*Supplied material:*
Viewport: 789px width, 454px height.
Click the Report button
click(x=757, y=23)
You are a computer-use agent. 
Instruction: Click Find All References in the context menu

*Exercise instructions:* Please update all of the entries above by replacing "Report" with "Export" and leaving everything else unchanged.

*Finished answer:*
Viewport: 789px width, 454px height.
Click the Export button
click(x=757, y=23)
You are a computer-use agent. 
Instruction: Click Find All References in the context menu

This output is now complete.